Text and element pointing records
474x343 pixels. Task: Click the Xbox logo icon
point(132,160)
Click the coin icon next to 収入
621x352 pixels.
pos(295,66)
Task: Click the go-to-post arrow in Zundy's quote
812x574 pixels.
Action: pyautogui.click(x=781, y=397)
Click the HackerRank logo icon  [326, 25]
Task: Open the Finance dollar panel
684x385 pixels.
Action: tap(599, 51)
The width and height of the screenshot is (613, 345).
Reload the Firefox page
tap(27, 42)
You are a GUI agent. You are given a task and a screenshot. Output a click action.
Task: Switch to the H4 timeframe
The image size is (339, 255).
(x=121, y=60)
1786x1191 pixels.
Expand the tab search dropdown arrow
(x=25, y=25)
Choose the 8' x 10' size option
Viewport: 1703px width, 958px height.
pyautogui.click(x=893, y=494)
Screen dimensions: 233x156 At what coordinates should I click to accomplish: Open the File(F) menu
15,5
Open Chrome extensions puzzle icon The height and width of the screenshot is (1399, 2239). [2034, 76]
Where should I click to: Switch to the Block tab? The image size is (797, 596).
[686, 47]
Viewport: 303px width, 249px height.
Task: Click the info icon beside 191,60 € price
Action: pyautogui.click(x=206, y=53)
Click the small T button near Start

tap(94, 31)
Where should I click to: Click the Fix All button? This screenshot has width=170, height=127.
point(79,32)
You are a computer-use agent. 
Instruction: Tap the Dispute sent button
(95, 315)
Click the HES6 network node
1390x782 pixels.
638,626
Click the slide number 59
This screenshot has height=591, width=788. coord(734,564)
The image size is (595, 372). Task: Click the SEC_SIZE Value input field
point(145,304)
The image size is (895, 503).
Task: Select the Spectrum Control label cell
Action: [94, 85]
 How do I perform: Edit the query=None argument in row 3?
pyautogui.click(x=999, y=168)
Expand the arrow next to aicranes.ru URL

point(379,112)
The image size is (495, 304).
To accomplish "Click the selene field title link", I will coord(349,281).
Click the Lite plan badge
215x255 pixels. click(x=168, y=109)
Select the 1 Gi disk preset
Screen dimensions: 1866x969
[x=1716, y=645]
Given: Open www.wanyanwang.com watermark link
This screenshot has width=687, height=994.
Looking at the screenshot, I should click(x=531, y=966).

▸ **What is expected**
Reproduce every one of the lines above word for word.

▸ **Task solution**
474x343 pixels. Task: Click the Xbox logo icon
point(132,160)
Click the coin icon next to 収入
621x352 pixels.
pos(295,66)
Task: Click the go-to-post arrow in Zundy's quote
812x574 pixels.
Action: pyautogui.click(x=781, y=397)
Click the HackerRank logo icon  [326, 25]
Task: Open the Finance dollar panel
684x385 pixels.
Action: tap(599, 51)
The width and height of the screenshot is (613, 345).
Reload the Firefox page
tap(27, 42)
You are a GUI agent. You are given a task and a screenshot. Output a click action.
Task: Switch to the H4 timeframe
The image size is (339, 255).
(x=121, y=60)
1786x1191 pixels.
Expand the tab search dropdown arrow
(x=25, y=25)
Choose the 8' x 10' size option
Viewport: 1703px width, 958px height.
pyautogui.click(x=893, y=494)
Screen dimensions: 233x156 At what coordinates should I click to accomplish: Open the File(F) menu
15,5
Open Chrome extensions puzzle icon The height and width of the screenshot is (1399, 2239). [2034, 76]
Where should I click to: Switch to the Block tab? The image size is (797, 596).
[686, 47]
Viewport: 303px width, 249px height.
Task: Click the info icon beside 191,60 € price
Action: pyautogui.click(x=206, y=53)
Click the small T button near Start

tap(94, 31)
Where should I click to: Click the Fix All button? This screenshot has width=170, height=127.
point(79,32)
You are a computer-use agent. 
Instruction: Tap the Dispute sent button
(95, 315)
Click the HES6 network node
1390x782 pixels.
638,626
Click the slide number 59
This screenshot has height=591, width=788. coord(734,564)
The image size is (595, 372). Task: Click the SEC_SIZE Value input field
point(145,304)
The image size is (895, 503).
Task: Select the Spectrum Control label cell
Action: [94, 85]
 How do I perform: Edit the query=None argument in row 3?
pyautogui.click(x=999, y=168)
Expand the arrow next to aicranes.ru URL

point(379,112)
The image size is (495, 304).
To accomplish "Click the selene field title link", I will coord(349,281).
Click the Lite plan badge
215x255 pixels. click(x=168, y=109)
Select the 1 Gi disk preset
Screen dimensions: 1866x969
[x=1716, y=645]
Given: Open www.wanyanwang.com watermark link
This screenshot has width=687, height=994.
Looking at the screenshot, I should click(x=531, y=966).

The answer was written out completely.